This is assumption based on casual empirical observation. To see whetherr it is true in reality you would compare the ratio of - Lefties dismissed by Murali to Righties dismissed by Murali - to the ratio of - Total Lefties to Total Righties - (who played during Murali's era), and see which is greater.
For you to be correct; LDM/RDM > TL/TR by a significant degree.
Or something like that.
Point being that Warne was brilliant no matter whether the batsman was left handed or not.
Given that virtually everyone is putting names like Hobbs, Hutton, etc. forward based on 2nd hand knowledge of people passing judgements on these guys based on their casual empirical observation, it is more than fair to use the same benchmark on Warne/Murali and others who I have seen personally and is thus, a 1st hand empirical observation.

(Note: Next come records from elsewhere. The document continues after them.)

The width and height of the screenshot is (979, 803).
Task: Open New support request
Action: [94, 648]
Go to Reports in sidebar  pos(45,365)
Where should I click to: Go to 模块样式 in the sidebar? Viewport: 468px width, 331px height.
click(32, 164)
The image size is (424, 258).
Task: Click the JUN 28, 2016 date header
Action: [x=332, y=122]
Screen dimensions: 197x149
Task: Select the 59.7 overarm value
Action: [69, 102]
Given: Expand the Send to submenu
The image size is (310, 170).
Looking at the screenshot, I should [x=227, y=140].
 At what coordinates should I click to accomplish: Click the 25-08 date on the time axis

Also, your methodology is flawed. The ratio of lefties to righties dismissed is inherently dependent on the number of lefties and righties in the lineup. For eg, if you play against a team of ten righties and one leftie, unless you only take just one wicket (of the leftie), any 5 wicket haul or more will inherently skew the figure in favour of the righties ratio. The opposite also applies.

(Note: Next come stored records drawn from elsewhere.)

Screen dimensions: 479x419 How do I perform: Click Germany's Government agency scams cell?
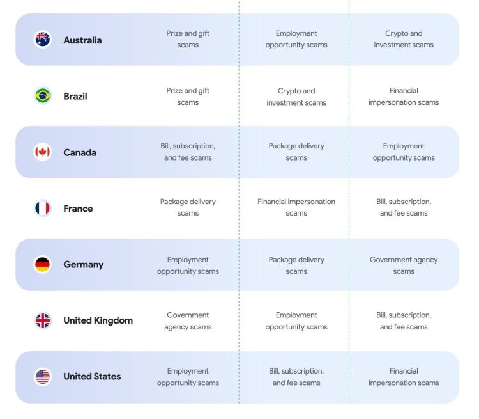click(x=404, y=265)
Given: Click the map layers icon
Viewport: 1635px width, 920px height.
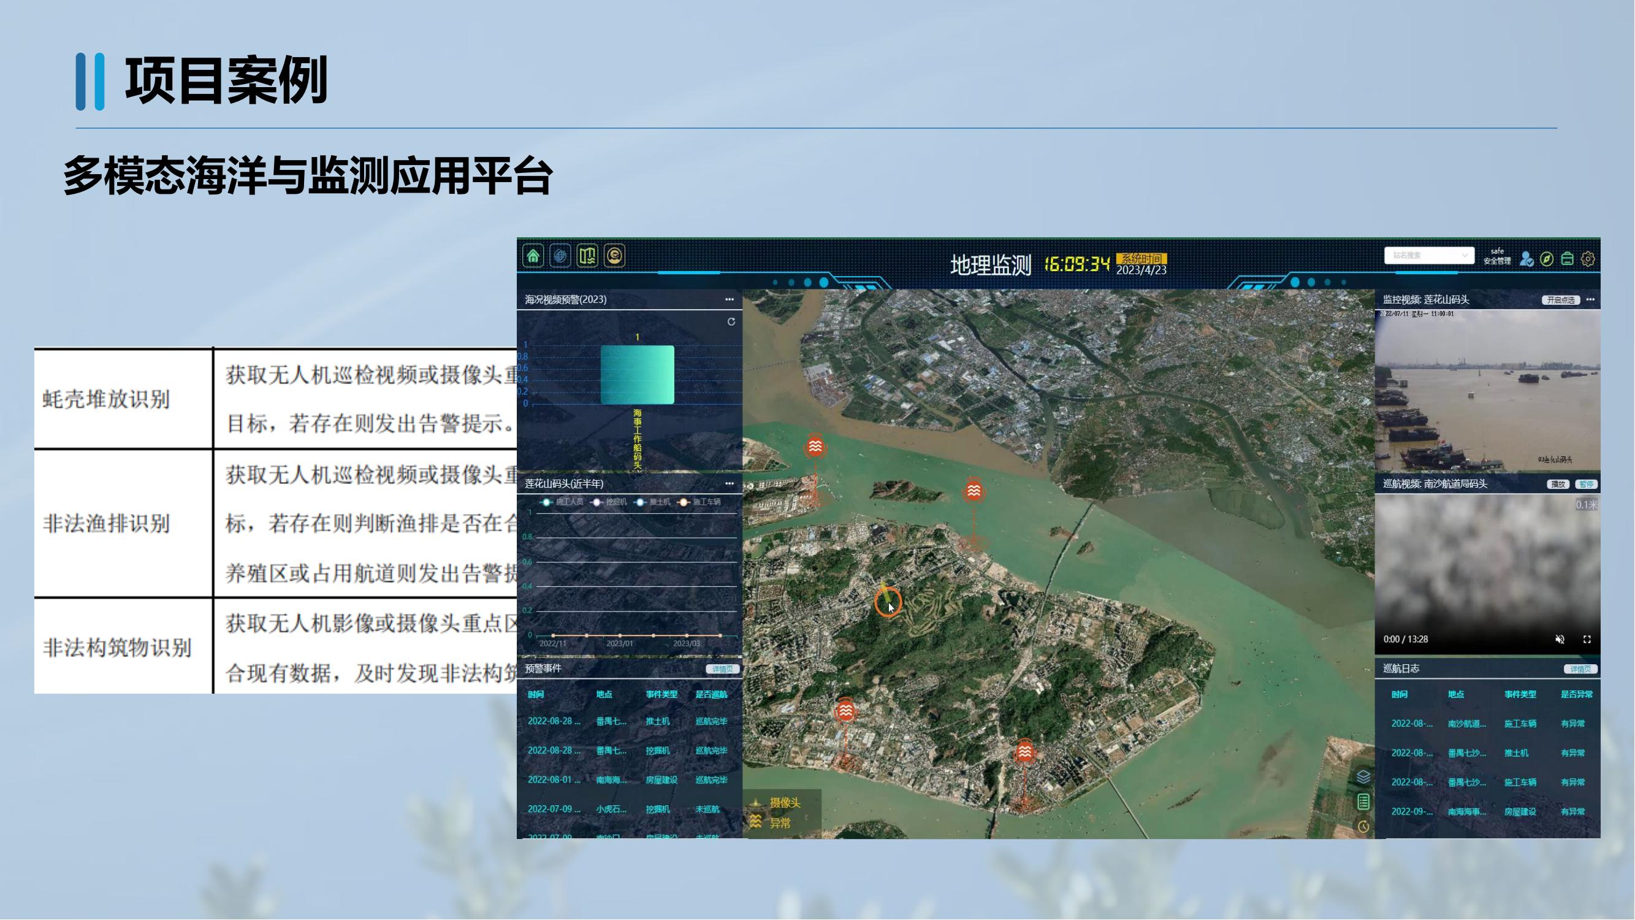Looking at the screenshot, I should tap(1363, 777).
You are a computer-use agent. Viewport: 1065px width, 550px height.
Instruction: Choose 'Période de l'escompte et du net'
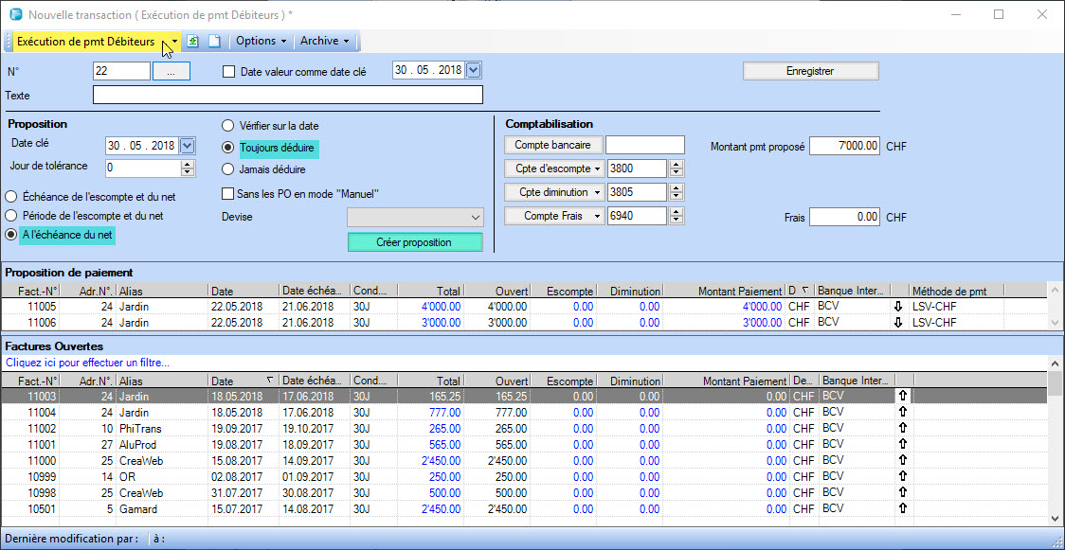[11, 216]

In Warne's time, the team with the most # of lefties playing test cricket were West Indies and England. Warne has far more tests against them, so i expect his lefties to righties ratio to be greater than Murali's, who played significantly less against them.

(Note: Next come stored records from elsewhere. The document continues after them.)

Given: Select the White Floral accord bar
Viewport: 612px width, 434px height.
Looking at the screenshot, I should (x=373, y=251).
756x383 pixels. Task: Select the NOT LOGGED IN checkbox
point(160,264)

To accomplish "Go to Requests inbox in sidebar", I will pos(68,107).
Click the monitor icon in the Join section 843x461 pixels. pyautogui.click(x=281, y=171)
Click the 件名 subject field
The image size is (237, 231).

Warne was a brilliant bowler (except against India, against whom Murali was far more threatening) but he was distinctly better against righties than lefties.
Lara, Ganguly, for example utterly dominated Warne. Made him look like Tahir more often than not. Against Murali, Lara hung around dourly ( even in the series Lara scored 600+ runs, he hung on for dear life against Murali and smashed everyone else) while Ganguly was distinctly uncomfortable against Murali.
To any neutral observer (and I am, since I am neither Aussie, nor Lankan) who've seen them, it is patently obvious that Murali was much, much better against lefties than Righties compared to Warne.
This is not just because Murali's stock ball went away from the lefties/Warne's stock ball came into them and that Murali was more accurate than Warne, its also because Murali's doosra turned prodigiously the other way, which meant Lefties couldnt just leave anything pitching on leg or middle from Murali to carry past offstump, while Warne never had a good googly (it was well disguised but it held its line, didnt turn the other way much) and lefties could afford to leave anything pitching on leg from Warne due to it.